The consequences for foreign policy are plain. A superpower cannot target a mob, it cannot declare war on a spontaneous protest, and it cannot align its grand strategy toward containing and securing the homeland against "an awful Internet video that we have nothing to do with." The best it can do in such circumstances, or so the upper echelons of the State Department would seem to believe, is take events as they come. Encourage cross-cultural understanding. Avoid inflammatory or divisive rhetoric.

But the implications would be far different if a global terrorist movement with the strategic aims of ejecting America from the Middle East and imposing sharia law across the region were behind the attack. In that case, 9/11/12 might underscore the persistence of al Qaeda despite administration pronouncements that it had been decimated, and despite the vice president’s insistence, less than a week before the attack, that the president deserved reelection because Osama bin Laden is dead and GM is alive. It might spark fear. It might suggest that the decision to remove Muammar Qaddafi from power and then keep only a light footprint—more like a toe-print—in Libya may not have been the best idea. It might cause American voters to wonder whether drone strikes and annual Eid and Nowruz greetings from the White House are really the best ways to deal with the Muslim world.

▶ [PROBLEMS AND TASKS]:
- A) In the foreign-policy passage, what reason did the vice president give, less than a week before the attack, for why the president deserved reelection?
- B) Rewrite the paragraph of the foreign-policy passage that begins "The consequences for foreign policy are plain" as a short bulleted list that keeps its main points.
- C) Translate this sentence from the foreign-policy passage into Spanish: "The best it can do in such circumstances, or so the upper echelons of the State Department would seem to believe, is take events as they come."

▶ [INPUT DATA]:
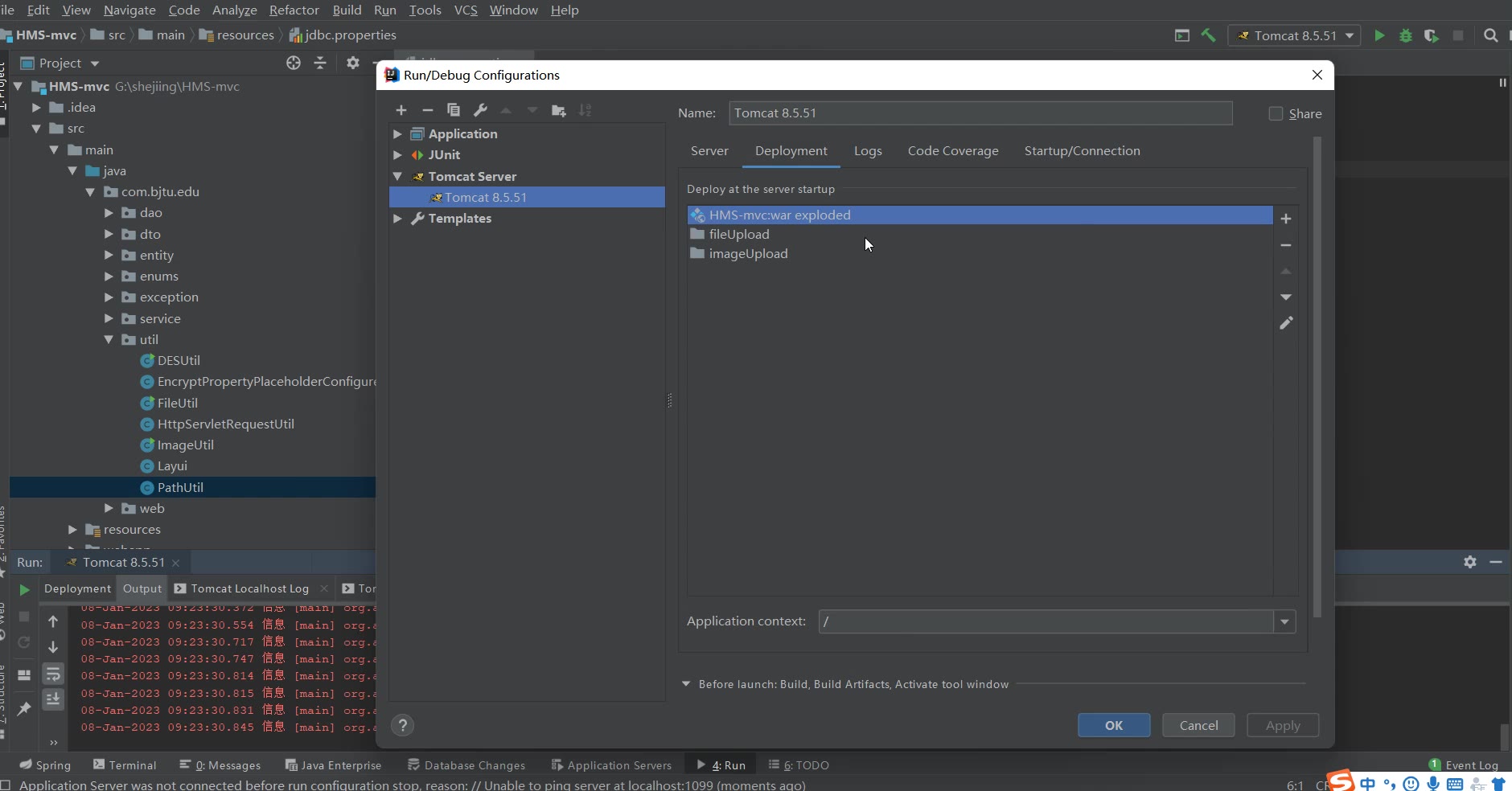
Task: Edit selected artifact with the pencil icon
Action: [x=1286, y=323]
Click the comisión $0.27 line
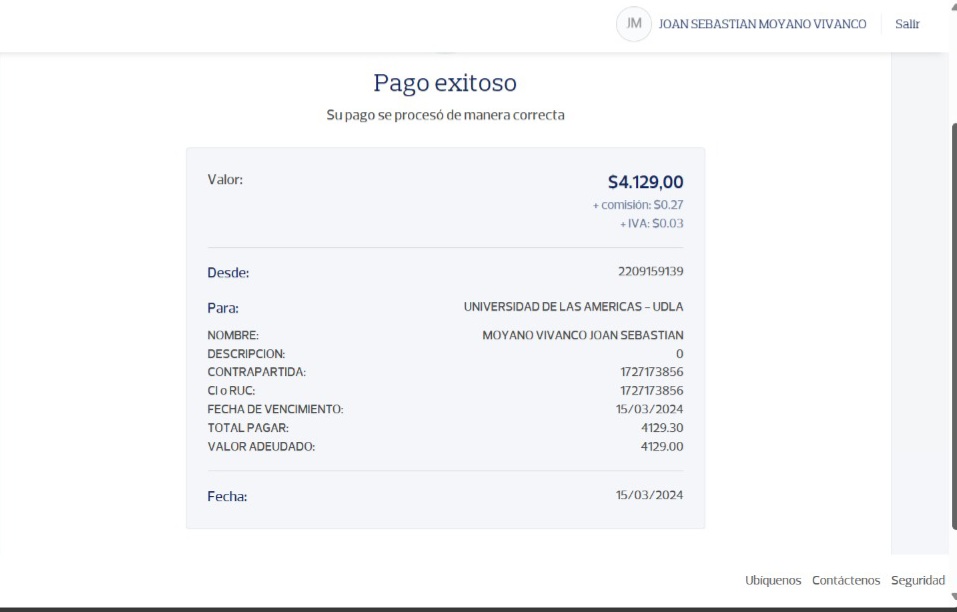Viewport: 957px width, 612px height. (638, 205)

▶ [ANSWERS TO THIS EXERCISE]:
- A) He said the president deserved reelection because Osama bin Laden is dead and GM is alive.

- B)
- A superpower cannot target a mob, declare war on a spontaneous protest, or build its grand strategy around containing "an awful Internet video that we have nothing to do with."
- The upper echelons of the State Department seem to believe the best it can do in such circumstances is take events as they come.
- That means encouraging cross-cultural understanding.
- It also means avoiding inflammatory or divisive rhetoric.

- C) Lo mejor que puede hacer en tales circunstancias, o al menos eso parecen creer los altos escalafones del Departamento de Estado, es afrontar los acontecimientos a medida que se presentan.